Presentato in concorso al 30° Trieste Film Festival dopo essere passato per Cannes, Un Certain Regard, The Gentle Indifference of the World ci ha innanzitutto permesso di scoprire l’ennesimo talento proveniente dalle repubbliche ex sovietiche dell’Asia Centrale, capace di coniugare nel suo cinema una forma cristallina e vicende umane di notevole spessore. Del forte retaggio letterario si è già detto. Il kazako Adilkhan Yerzhanov cita espressamente Camus e Stendhal, ma le questioni etiche sollevate dal suo approccio filmico, tendente tanto alla rarefazione dei segni che a una loro progressiva valorizzazione iconica e verbale, hanno in nuce la medesima robustezza morale dei romanzi di Dostoevskij. Il degrado sociale. La poetica degli ultimi. Delicate scelte individuali. Colpa (reale o presunta) e conseguente castigo. Un simile orizzonte degli eventi, in tutto e per tutto compatibile con le grandi opere letterarie del passato, risulta poi mirabilmente asciugato, a livello di sintassi filmica.

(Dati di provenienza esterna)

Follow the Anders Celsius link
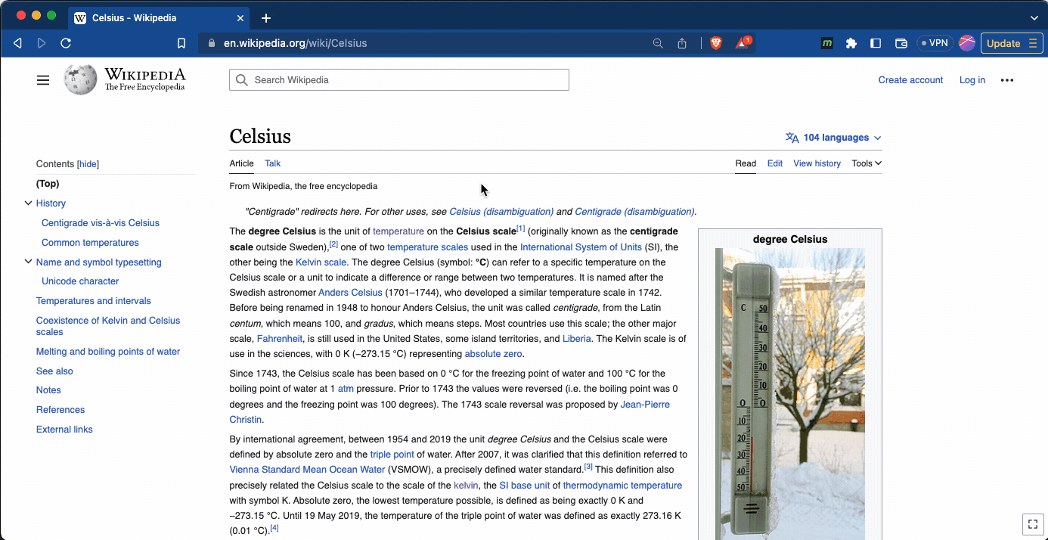Viewport: 1048px width, 540px height. pos(350,293)
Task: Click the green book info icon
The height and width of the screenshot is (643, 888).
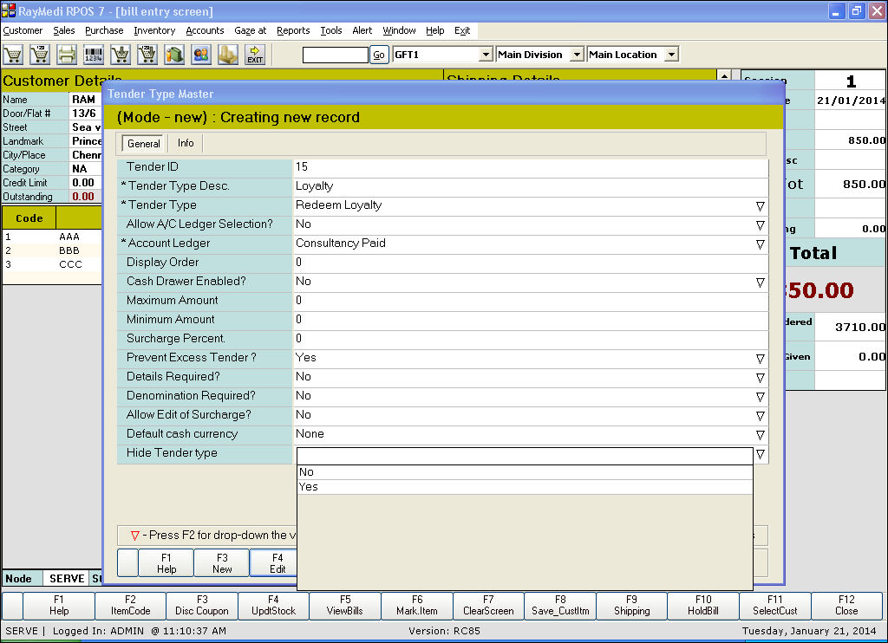Action: [x=174, y=55]
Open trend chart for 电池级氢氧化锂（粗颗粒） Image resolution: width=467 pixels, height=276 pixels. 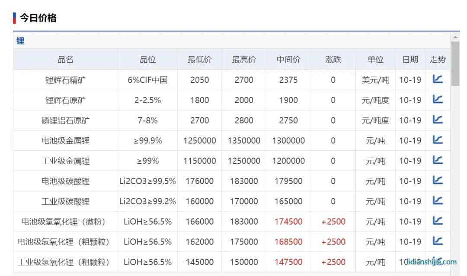pyautogui.click(x=438, y=241)
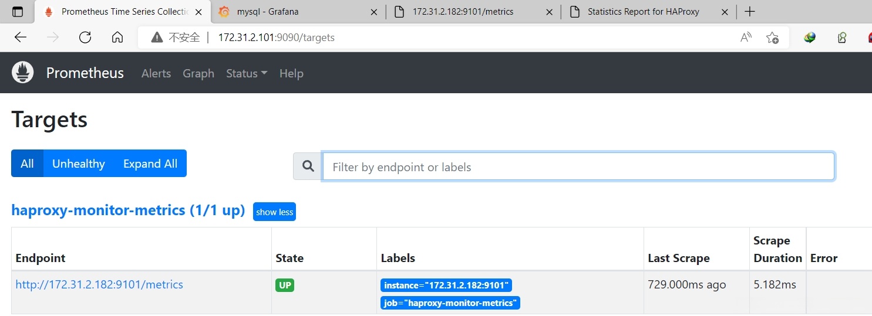Collapse haprox-monitor-metrics with show less
The image size is (872, 316).
[x=274, y=212]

Arrivando persino a ricordare certe pellicole di Kitano per quella asprezza diegetica costellata però di lirismo.
Fatto sta che ci si affeziona rapidamente alla fin troppo delicata e ingenua Saltanat come pure al suo spasimante forzuto Kuandyk, dai nobili intenti destinati spesso a naufragare nel marciume circostante; tant’è che la loro simultanea perdita dell’innocenza, sottolineata anche dal beffardo destino cui vanno incontro alcuni personaggi secondari, potrebbe essere qui rievocata attraverso poche e significative inquadrature, la cui risonanza emotiva ricorda una manciata di petali di rosa laddove pioveranno anche disgrazie e proiettili.